→ **EXTRAIT DU DOCUMENT**:
'''
2020, la fin des agences digitales

Nicolas Matrat

·8 min

Soyons honnêtes : le numérique et les technologies associées ont une croissance telle qu’il est impossible même pour nous, développeurs, d’anticiper leur évolution. Nous prenons le risque de devenir experts d’une technologie très vite remplacée par une autre plus simple et plus pratique, la rendant soudain tout à fait obsolète.

C’est d’ailleurs le souci que rencontrent beaucoup d’agences digitales.

À la question “quel est votre domaine d’expertise ?” il est souvent difficile d’établir une liste exhaustive des compétences tellement la liste est longue ou difficile à nommer précisément à un instant donné. En témoigne sur LinkedIn l’émergence de bon nombre de nouveaux titres de postes censés regrouper cœur de métiers, soft-skills, voire tempéraments. Certains RH deviennent Chief Happiness Officers, certains créatifs des Creative Ninjas et quelques développeurs des Creative Technologists.

Le numérique est en perpétuel mouvement et en accélération. Et plus que jamais, les métiers deviennent hybrides et évolutifs.

Comment dès lors tenter d’organiser ce qui semble être en constante transformation ?


Les deux grandes approches classiques.
'''
→ **DONNÉES SOURCES**:
'''
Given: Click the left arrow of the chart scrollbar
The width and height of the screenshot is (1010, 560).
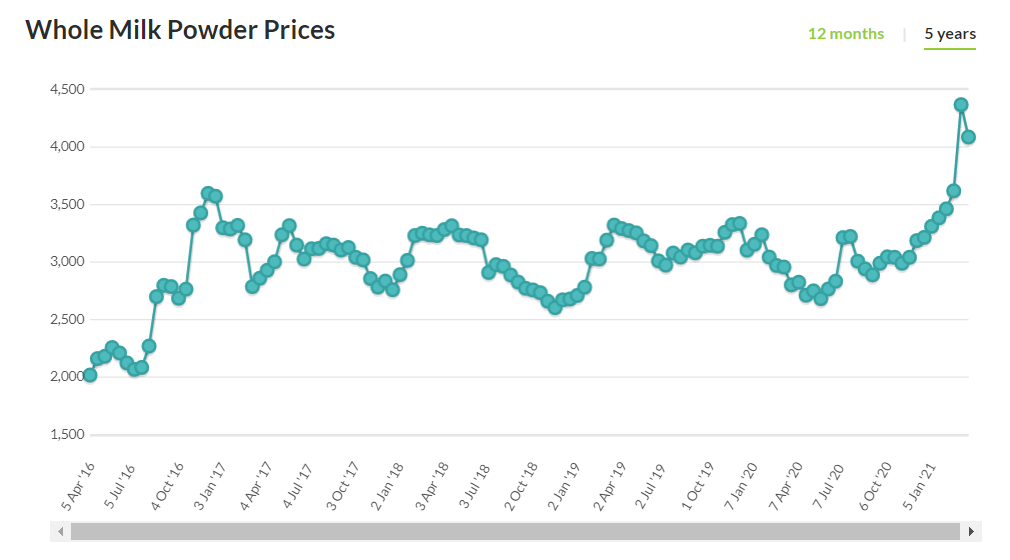Looking at the screenshot, I should 61,531.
'''
→ **EXERCICE COURT A**:
Répondez aux questions suivantes sur l'extrait consacré à la fin des agences digitales.
(i) Quel risque les développeurs prennent-ils face à l'évolution des technologies ?
(ii) Sur quel réseau observe-t-on l'émergence de nouveaux titres de postes, et que deviennent certains RH ?
(iii) Selon l'extrait, que deviennent les métiers plus que jamais ?
→ **EXERCICE COURT B**:
Recopiez le passage de l'extrait consacré à la fin des agences digitales qui commence par les mots « À la question » et se termine par « hybrides et évolutifs. ».

→ **CORRIGÉ A**:
(i) Ils risquent de devenir experts d'une technologie très vite remplacée par une autre plus simple et plus pratique, qui la rend soudain tout à fait obsolète.
(ii) Sur LinkedIn ; certains RH y deviennent des Chief Happiness Officers.
(iii) Ils deviennent hybrides et évolutifs.

→ **CORRIGÉ B**:
À la question “quel est votre domaine d’expertise ?” il est souvent difficile d’établir une liste exhaustive des compétences tellement la liste est longue ou difficile à nommer précisément à un instant donné. En témoigne sur LinkedIn l’émergence de bon nombre de nouveaux titres de postes censés regrouper cœur de métiers, soft-skills, voire tempéraments. Certains RH deviennent Chief Happiness Officers, certains créatifs des Creative Ninjas et quelques développeurs des Creative Technologists.

Le numérique est en perpétuel mouvement et en accélération. Et plus que jamais, les métiers deviennent hybrides et évolutifs.